Geschichte ereignet sich immer zweimal – „das eine Mal als große Tragödie, das andre Mal als lumpige Farce“. Von Karl Marx’ Bonmot hält Rot-Grün offenbar wenig: Sie vollzieht innerhalb weniger Monate das Kunststück einer zweifachen Farce. Und darin liegt eine erschütternde Tragik, denn die Regierung verschleiert so das Versagen der Sicherheitsbehörden.
In Reaktion auf den Weihnachtsmarktanschlag in Magdeburg wollen SPD und Grüne offenbar den Zombie Vorratsdatenspeicherung wiederauferstehen lassen. Die beiden Parteien sind, wir erinnern uns, der Rest der selbsternannten Fortschrittskoalition.
Nicht nur die Ampel liegt in Scherben, sondern auch die von ihr vertretenen Werte. In ihrem Koalitionsvertrag lehnten SPD, Grüne und FDP noch Überwachung ab. Zugleich hielten sie die Grund-, Freiheits- und Menschenrechte hoch. Das ist nun endgültig passé.
Keine evidenzbasierte Sicherheitspolitik
Mitte Oktober drückte die Ampel das sogenannte Sicherheitspaket durch den Bundestag, das nur in Teilen den Bundesrat passierte. Die weitgehenden Maßnahmen rechtfertigte die damalige Regierung mit der tödlichen Messerattacke in Solingen wenige Wochen zuvor. Damals kochte die Stimmung – angeheizt von Rechtsaußen – rund um die drei Landtagswahlen hoch.
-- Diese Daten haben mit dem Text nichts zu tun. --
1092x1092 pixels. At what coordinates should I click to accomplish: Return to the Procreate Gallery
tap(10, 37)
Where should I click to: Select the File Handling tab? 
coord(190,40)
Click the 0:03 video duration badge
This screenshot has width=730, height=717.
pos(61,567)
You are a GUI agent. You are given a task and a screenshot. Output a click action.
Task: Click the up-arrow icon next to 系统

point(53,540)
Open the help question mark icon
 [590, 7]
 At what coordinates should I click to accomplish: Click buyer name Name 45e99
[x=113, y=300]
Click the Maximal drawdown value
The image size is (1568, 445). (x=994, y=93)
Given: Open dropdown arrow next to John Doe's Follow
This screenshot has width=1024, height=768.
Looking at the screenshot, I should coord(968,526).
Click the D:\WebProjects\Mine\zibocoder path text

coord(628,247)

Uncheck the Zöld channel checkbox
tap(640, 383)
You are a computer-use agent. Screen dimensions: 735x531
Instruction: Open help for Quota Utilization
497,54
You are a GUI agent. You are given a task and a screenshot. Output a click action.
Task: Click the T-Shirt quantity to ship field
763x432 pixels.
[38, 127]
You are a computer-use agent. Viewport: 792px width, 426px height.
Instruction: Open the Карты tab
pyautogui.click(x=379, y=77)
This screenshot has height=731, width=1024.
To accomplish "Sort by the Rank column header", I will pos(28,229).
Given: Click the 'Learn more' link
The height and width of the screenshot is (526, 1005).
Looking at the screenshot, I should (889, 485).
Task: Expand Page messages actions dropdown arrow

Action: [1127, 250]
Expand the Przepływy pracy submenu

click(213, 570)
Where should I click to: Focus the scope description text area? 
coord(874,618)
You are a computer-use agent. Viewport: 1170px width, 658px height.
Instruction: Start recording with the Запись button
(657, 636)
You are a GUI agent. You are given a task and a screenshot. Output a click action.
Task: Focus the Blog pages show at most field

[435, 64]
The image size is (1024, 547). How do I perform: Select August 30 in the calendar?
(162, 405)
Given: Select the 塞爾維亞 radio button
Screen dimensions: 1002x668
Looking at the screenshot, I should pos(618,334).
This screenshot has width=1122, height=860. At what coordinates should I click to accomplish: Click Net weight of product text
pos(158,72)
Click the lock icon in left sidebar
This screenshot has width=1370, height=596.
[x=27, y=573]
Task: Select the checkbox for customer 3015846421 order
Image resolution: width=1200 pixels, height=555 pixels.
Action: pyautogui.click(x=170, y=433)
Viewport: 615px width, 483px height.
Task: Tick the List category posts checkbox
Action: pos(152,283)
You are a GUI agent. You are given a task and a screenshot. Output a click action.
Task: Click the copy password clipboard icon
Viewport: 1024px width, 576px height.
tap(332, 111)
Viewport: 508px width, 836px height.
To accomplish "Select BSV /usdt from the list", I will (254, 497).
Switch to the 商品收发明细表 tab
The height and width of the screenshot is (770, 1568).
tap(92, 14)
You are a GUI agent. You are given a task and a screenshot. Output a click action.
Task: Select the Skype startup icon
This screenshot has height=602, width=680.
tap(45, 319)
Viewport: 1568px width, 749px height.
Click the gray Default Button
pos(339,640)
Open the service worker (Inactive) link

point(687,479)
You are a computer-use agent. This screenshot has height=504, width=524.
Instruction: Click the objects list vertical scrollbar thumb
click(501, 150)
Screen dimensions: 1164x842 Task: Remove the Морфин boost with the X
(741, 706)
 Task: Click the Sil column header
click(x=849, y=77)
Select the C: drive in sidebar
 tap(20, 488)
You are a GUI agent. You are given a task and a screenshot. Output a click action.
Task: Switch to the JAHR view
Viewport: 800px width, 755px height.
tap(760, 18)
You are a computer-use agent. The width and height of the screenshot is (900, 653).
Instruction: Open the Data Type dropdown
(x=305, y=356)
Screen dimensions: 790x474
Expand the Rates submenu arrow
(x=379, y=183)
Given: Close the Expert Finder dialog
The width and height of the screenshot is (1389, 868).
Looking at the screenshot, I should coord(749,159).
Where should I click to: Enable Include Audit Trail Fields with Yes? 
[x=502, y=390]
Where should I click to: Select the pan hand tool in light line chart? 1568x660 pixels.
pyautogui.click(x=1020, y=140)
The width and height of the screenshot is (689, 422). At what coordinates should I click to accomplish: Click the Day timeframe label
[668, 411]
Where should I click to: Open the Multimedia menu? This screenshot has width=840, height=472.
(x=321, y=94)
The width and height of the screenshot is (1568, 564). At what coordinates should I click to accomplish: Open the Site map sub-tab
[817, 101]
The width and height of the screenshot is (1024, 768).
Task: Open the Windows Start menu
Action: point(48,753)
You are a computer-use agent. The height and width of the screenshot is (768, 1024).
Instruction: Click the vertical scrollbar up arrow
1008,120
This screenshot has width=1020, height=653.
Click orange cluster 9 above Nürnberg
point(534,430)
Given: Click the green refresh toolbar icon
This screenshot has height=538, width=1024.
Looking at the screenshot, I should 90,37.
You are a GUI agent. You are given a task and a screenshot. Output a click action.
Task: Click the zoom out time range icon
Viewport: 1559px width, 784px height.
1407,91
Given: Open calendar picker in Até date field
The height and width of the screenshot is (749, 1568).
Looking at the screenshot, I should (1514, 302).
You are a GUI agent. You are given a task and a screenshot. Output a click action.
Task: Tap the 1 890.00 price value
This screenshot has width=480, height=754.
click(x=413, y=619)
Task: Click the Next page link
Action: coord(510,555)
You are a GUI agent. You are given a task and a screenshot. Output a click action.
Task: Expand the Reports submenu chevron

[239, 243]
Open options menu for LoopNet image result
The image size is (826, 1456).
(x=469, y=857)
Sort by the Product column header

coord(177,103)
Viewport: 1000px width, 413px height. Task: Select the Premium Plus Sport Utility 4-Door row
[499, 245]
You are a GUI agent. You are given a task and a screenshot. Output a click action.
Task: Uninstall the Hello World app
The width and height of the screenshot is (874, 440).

Und die Bundesregierung gab sich handlungsfähig.
Das Sicherheitspaket hat mit evidenzbasierter, effektiver und sinnvoller Sicherheitspolitik jedoch nichts zu tun. Die Ampel stimmte für ein Gesetzespaket, das Asylsuchende pauschal für Terrorismus in Haftung nimmt und das biometrische Fahndungsmethoden einführt, für die die Fotos von Milliarden Menschen in einer gewaltigen Datenbank gespeichert werden müssen. Und sie hat dafür votiert, dass die Polizei in Zukunft vielerorts anlasslose Kontrollen durchführen kann und damit einen Generalverdacht gegen alle unbescholtenen Menschen ausgesprochen.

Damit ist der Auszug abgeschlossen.